TO DO: Copy the data below word for word, keeping every line unchanged.

Data items
____

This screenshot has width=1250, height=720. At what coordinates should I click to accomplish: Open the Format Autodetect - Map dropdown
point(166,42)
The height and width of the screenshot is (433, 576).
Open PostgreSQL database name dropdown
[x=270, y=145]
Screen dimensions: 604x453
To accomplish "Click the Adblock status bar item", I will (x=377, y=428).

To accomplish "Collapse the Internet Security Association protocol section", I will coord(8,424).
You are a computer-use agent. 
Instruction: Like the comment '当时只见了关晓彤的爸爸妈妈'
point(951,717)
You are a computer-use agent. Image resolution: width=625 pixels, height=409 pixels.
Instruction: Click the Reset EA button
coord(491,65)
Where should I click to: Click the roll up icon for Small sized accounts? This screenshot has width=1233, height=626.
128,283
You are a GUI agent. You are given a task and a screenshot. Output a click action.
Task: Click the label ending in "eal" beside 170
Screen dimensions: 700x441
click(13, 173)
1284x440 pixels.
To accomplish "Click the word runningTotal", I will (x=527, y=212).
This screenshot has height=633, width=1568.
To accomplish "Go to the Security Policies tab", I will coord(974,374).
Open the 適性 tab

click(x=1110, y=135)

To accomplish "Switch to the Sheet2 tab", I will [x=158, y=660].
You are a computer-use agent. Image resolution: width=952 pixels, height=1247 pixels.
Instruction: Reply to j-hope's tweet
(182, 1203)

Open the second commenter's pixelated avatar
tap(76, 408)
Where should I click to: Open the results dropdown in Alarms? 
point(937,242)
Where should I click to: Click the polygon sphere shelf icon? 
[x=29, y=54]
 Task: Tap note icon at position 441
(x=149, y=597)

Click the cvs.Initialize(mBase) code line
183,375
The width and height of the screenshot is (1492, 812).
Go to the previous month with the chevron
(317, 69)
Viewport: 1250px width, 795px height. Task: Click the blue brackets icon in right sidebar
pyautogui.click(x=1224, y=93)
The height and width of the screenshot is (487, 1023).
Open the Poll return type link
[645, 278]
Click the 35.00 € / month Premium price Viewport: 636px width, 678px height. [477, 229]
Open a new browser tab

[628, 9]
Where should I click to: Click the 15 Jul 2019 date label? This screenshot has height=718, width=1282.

____

SOLUTION FOR THIS EXERCISE:
This screenshot has width=1250, height=720. At what coordinates should I click to accomplish: Open the Format Autodetect - Map dropdown
point(166,42)
The height and width of the screenshot is (433, 576).
Open PostgreSQL database name dropdown
[x=270, y=145]
Screen dimensions: 604x453
To accomplish "Click the Adblock status bar item", I will (x=377, y=428).

To accomplish "Collapse the Internet Security Association protocol section", I will coord(8,424).
You are a computer-use agent. 
Instruction: Like the comment '当时只见了关晓彤的爸爸妈妈'
point(951,717)
You are a computer-use agent. Image resolution: width=625 pixels, height=409 pixels.
Instruction: Click the Reset EA button
coord(491,65)
Where should I click to: Click the roll up icon for Small sized accounts? This screenshot has width=1233, height=626.
128,283
You are a GUI agent. You are given a task and a screenshot. Output a click action.
Task: Click the label ending in "eal" beside 170
Screen dimensions: 700x441
click(13, 173)
1284x440 pixels.
To accomplish "Click the word runningTotal", I will (x=527, y=212).
This screenshot has height=633, width=1568.
To accomplish "Go to the Security Policies tab", I will coord(974,374).
Open the 適性 tab

click(x=1110, y=135)

To accomplish "Switch to the Sheet2 tab", I will [x=158, y=660].
You are a computer-use agent. Image resolution: width=952 pixels, height=1247 pixels.
Instruction: Reply to j-hope's tweet
(182, 1203)

Open the second commenter's pixelated avatar
tap(76, 408)
Where should I click to: Open the results dropdown in Alarms? 
point(937,242)
Where should I click to: Click the polygon sphere shelf icon? 
[x=29, y=54]
 Task: Tap note icon at position 441
(x=149, y=597)

Click the cvs.Initialize(mBase) code line
183,375
The width and height of the screenshot is (1492, 812).
Go to the previous month with the chevron
(317, 69)
Viewport: 1250px width, 795px height. Task: Click the blue brackets icon in right sidebar
pyautogui.click(x=1224, y=93)
The height and width of the screenshot is (487, 1023).
Open the Poll return type link
[645, 278]
Click the 35.00 € / month Premium price Viewport: 636px width, 678px height. [477, 229]
Open a new browser tab

[628, 9]
Where should I click to: Click the 15 Jul 2019 date label? This screenshot has height=718, width=1282.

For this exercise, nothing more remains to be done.